» EXERCISE PASSAGE:
The Development of Chronic Back Pain
For people of forty-five or younger low back pain syndromes are the major cause of activity limitation in the industrialised societies of the west. Defining what a chronic syndrome has been agreed that any condition lasting longer than the expected time of healing of the soft tissues could be classed as chronic, a period of approximately three months. The soft tissues of the body should heal in this time and pain has a useful survival function for us in these cases, making us remove the injuring forces and look after the damaged part as it heals. There appears to be no useful biological function for the chronic pain syndromes.
Back pain is a very widespread condition in the population and up to twenty percent may suffer from recurring or long term problems which are not greatly disabling. A smaller number of those people who get back pain, around five to seven percent, develop a long term pain problem which interferes with work and activity. Surgical procedures are moderately common for these problems and due to the poor blood supply of the inter-vertebral discs this may contribute to the slow resolution.
Injuries occurring to the spine and the onset of degenerative changes in the joints and the discs may explain many of the back pain problems which arise but there is a poor relationship between the amount of pathological changes in the spine and the level of pain suffered by a patient. MRI scanning reveals many disc changes such as protrusions or prolapses in individuals who are not complaining of significant pain. The causes are not well understood but may include inflammatory and neurological influences.

» THE PROBLEM: Reproduce everything in the back pain passage from "The Development of" down to "chronic pain syndromes.". These records have no connection to the back pain passage.

(Dataset excerpts)
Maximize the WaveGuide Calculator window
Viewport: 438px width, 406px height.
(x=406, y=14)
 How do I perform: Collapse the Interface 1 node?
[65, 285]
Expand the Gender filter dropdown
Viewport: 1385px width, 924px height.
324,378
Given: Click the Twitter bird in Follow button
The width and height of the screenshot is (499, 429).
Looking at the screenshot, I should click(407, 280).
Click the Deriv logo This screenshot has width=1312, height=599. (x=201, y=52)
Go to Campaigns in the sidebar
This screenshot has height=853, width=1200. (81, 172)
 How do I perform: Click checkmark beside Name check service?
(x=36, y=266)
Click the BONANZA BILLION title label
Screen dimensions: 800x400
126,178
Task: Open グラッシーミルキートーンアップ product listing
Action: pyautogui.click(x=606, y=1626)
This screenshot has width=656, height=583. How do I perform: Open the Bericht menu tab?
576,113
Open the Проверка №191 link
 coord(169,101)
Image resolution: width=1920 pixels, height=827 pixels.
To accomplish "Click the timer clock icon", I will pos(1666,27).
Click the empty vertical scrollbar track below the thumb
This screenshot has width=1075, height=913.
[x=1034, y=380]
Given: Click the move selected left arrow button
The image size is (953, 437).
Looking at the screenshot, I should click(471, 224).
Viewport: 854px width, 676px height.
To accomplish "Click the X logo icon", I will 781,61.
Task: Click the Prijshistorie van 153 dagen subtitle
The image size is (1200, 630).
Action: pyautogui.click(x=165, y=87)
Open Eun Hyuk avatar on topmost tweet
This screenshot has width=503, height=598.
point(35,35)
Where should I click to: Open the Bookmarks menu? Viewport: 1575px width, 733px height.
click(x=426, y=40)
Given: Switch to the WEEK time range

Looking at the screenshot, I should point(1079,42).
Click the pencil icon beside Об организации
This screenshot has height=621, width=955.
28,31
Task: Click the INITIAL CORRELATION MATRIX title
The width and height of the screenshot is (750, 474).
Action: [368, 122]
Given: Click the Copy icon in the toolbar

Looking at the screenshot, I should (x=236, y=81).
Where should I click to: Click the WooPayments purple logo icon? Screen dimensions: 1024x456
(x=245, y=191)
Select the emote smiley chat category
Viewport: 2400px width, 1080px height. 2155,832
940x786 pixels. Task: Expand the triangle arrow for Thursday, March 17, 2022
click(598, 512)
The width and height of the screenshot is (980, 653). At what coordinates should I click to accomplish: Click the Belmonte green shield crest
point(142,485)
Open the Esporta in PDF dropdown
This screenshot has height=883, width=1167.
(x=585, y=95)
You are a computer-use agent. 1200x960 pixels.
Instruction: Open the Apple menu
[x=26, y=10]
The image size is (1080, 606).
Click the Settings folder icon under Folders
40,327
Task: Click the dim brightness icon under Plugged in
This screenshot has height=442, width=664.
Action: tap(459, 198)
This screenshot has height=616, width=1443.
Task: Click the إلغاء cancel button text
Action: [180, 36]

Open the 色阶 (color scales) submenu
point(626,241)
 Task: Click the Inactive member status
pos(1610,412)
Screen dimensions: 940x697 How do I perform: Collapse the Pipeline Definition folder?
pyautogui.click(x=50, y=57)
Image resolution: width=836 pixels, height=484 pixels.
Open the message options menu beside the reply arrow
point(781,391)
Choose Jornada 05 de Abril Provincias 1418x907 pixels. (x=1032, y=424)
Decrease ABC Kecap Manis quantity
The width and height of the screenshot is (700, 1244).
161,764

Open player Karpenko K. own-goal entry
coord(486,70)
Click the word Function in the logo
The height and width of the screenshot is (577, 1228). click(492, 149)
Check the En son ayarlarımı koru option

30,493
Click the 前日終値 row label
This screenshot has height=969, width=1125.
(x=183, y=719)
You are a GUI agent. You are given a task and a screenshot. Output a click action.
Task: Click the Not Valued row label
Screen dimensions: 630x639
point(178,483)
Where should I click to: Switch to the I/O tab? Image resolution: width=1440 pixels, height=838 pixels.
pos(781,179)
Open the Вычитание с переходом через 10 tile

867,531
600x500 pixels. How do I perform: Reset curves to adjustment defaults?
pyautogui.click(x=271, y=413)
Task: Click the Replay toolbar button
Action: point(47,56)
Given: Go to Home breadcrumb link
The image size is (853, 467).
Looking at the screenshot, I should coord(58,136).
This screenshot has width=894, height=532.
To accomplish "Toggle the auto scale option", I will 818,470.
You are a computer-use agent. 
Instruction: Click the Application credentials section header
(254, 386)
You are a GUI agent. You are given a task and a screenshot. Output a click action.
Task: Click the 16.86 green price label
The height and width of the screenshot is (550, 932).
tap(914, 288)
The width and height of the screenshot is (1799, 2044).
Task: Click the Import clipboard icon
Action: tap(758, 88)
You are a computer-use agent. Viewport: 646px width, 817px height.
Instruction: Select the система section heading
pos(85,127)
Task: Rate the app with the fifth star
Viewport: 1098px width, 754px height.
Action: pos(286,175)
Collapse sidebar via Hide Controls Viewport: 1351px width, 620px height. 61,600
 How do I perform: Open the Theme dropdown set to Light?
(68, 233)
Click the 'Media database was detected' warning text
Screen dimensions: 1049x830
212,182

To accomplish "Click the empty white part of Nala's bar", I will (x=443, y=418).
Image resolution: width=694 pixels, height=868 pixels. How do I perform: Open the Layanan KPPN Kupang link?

» EXERCISE SOLUTION:
The Development of Chronic Back Pain
For people of forty-five or younger low back pain syndromes are the major cause of activity limitation in the industrialised societies of the west. Defining what a chronic syndrome has been agreed that any condition lasting longer than the expected time of healing of the soft tissues could be classed as chronic, a period of approximately three months. The soft tissues of the body should heal in this time and pain has a useful survival function for us in these cases, making us remove the injuring forces and look after the damaged part as it heals. There appears to be no useful biological function for the chronic pain syndromes.